For most people using Facebook is a harmless way to keep in touch with friends and family by sending messages and posting pictures.
But the site is becoming a major factor in marriage breakdowns as spouses get caught sending flirtatious messages and posing in incriminating photos.
According to one firm of lawyers, over a third of the divorce petitions it deals with cite Facebook as a factor.
Nasty surprise: A third of the 5,000 petitions filed with Divorce-Online in the past year mentioned Facebook
Mark Keenan, managing director of Divorce-Online said: ‘Facebook has become the primary method for communicating with friends for many people and has taken over from text and e-mail.
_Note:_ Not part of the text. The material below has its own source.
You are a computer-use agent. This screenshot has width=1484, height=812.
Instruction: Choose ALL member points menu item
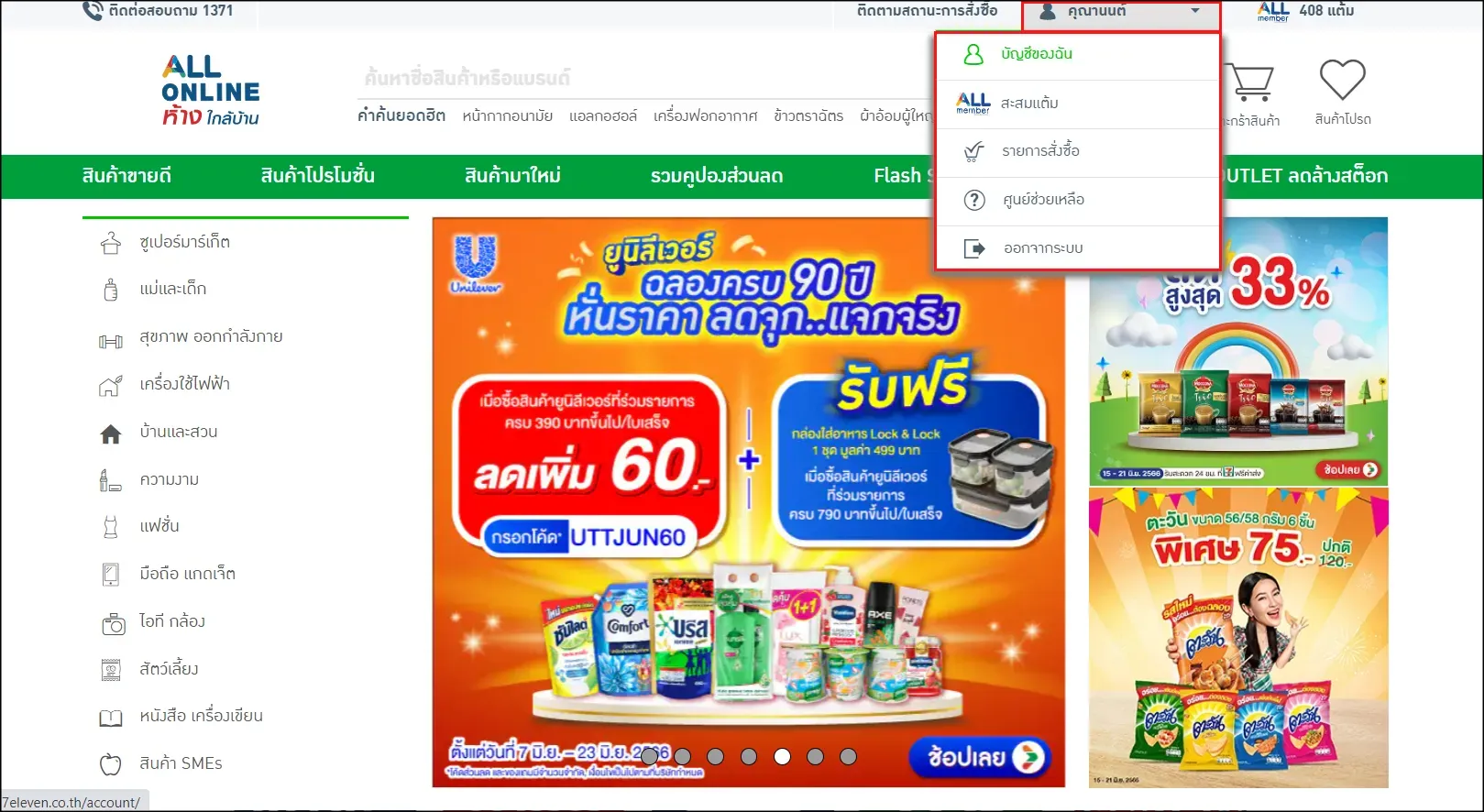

‘We are seeing the same thing as what happened with Friends Reunited. People contact ex-partners and the messages start as innocent, but lead to trouble.
‘If someone wants to have an affair or flirt with the opposite sex then it’s the easiest place to do it.’
The law firm said that it has seen a 50 per cent jump in the number of behaviour petitions that contained the word ‘Facebook’ in the last two years.
Some 33 per cent of the 5,000 petitions filed with the firm in the past year mentioned the social networking site.
The most common reasons for Facebook causing problems in relationships is when a spouse finds flirty messages or photos that show their partner at a party they did not know about or with a person they should not be with.
Anne-Marie Hutchinson, at Dawson Cornwell Solicitors, said: ‘It is less often what the cheating partner puts on Facebook that gets them into trouble, but what their friends do. There have been cases where someone has seen photos or posts about their husbands or wives on another friend’s page.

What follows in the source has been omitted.